The reaction mechanism of copper amine oxidase: detection of intermediates by the use of substrates and inhibitors.

Intermediate states in the catalytic mechanism of lentil copper amine oxidase have been investigated by ESR and optical spectroscopy. Using highly purified apo- and holoenzyme in combination with a poor substrate and a range of inhibitors, under both aerobic and anaerobic conditions, the single steps of the reaction mechanism can be slowed down or 'frozen' completely. In this way, a sequence of six intermediate species in the catalytic cycle has been established. Oxidative deamination of p-(dimethylamino)benzylamine is 5 x 10(5) times slower than for putrescine; the rate-limiting step is shown to be release of the aldehyde product.
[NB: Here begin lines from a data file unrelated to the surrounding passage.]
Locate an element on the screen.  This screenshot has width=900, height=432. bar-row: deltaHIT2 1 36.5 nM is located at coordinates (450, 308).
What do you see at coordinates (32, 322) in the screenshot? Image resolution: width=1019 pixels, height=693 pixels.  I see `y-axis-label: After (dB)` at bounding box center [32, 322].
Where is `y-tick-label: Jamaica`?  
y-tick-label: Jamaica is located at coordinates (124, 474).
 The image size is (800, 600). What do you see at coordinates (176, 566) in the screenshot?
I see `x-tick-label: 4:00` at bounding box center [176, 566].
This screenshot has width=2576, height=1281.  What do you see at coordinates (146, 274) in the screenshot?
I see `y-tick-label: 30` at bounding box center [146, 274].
This process is not affected in the apoenzyme, but subsequent intramolecular electron transfer to form the characteristic free radical intermediate is completely blocked, and the apoenzyme is trapped as an aminoresorcinol species. Classic hydrazine and hydrazide inhibitors bind to the 6-hydroxydopa cofactor in the same way as active substrates, but rearrangements lead to formation of stable intermediate adducts at the step preceding release of aldehyde. The semicarbazide-6-hydroxydopa adduct is shown to bind simultaneously to Cu(II), providing the first direct evidence for localization of 6-hydroxydopa close to the copper site.